Ramdisks can offer a level of performance that is simply amazing. More than just a tool for benchmarking, there are new devices that utilize ramdisks for a bit of the ultra-performance.
Uses for Ramdisks
As mentioned previously, when the subject of ramdisks comes up many sysadmins won’t even engage in a discussion because of the problem that when the power is shut off all data on the ramdisk is lost. So what good are ramdisks? The answer is that there are very good for certain applications.
One thing that is obvious and fairly easy to do, is to add a battery backup to the system that is using a ramdisk. Then you create a script to copy the data from the ramdisk to a hard drive or flash drive before shutting down. Alternatively, you can create a script to copy the data from the hard drive to the ramdisk when the system starts up. You have to do some testing to make sure that the battery capacity is enough to give the system enough time to copy the data from the ramdisk to the hard drive. In addition, you have to make sure the battery is charged at any time (you can always connect several batteries to prevent a single point of failure). If this can be accomplished then you can use a ramdisk for almost any application. An example of this is an article that describes how to customize ramdisks for CentOS. It provides some simple scripts for setting up the ramdisk and copying data to/from permanent storage.

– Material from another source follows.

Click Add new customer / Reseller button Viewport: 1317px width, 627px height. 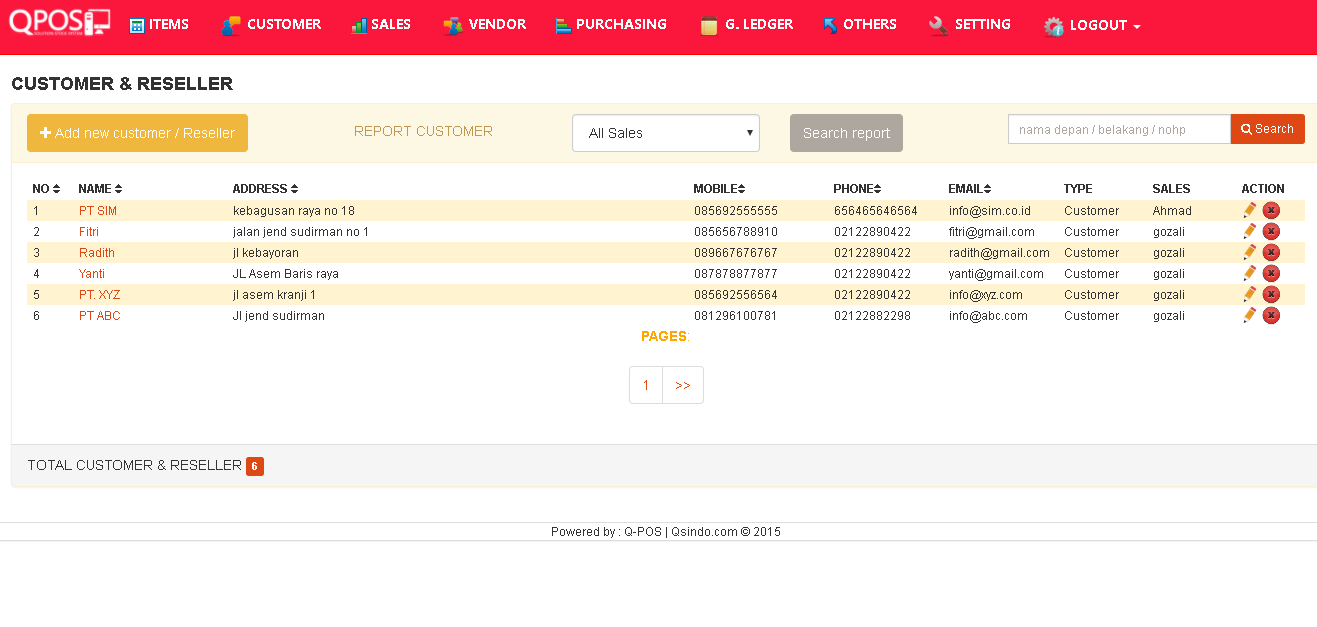pos(137,133)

With a ramdisk you will get performance that is at least an order of magnitude greater for throughput compared to a hard drive. Moreover, typically ramdisks have at least two order of magnitude more IOPS performance than a hard drive. But for some storage devices that are RAM based, the difference in performance can reach four orders of magnitude!
One of the most common applications for ramdisks are for databases. Databases do a great deal of IO, particularly IOPS. Ramdisks are a perfect compliment to a database and in fact, almost all database benchmarks you will read about, use one. Just do a Google search on MySQL and ramdisk and you will see a great number of entries. However, the trick with using a ramdisk with a database is to make sure that the data contained on the ramdisk is protected by a battery system and that it is copied to a permanent storage solution in the event of a power loss.
In a similar fashion, one could use a ramdisk for storing web pages for a web server. It’s very easy to do for static data that does not change. You have to make sure you have a copy of the data on permanent media and copy the data to the ramdisk before starting the web server. If you use a ramdisk for web data that is not static, then be sure you copy the data to a permanent media and that you have a battery backup for the ramdisk.
A second application of a ramdisk is for applications where the data is “scratch” data. In this case, scratch data is just used during the operation of an application and does not need to be kept after the application is done. There are a number of applications in the HPC or technical space that fulfill this requirement. But the most common one that every one uses every day, is a web browser. The cache for a web browser is just temporary data that is intended to help web browsing performance. There are some articles such as those here, here, here, and here that discuss how to configure Firefox to use a ramdisk based cache. Since Firefox uses SQLite, which can be rather IO intensive, the articles describe how to configure the browser to use a ramdisk as a cache.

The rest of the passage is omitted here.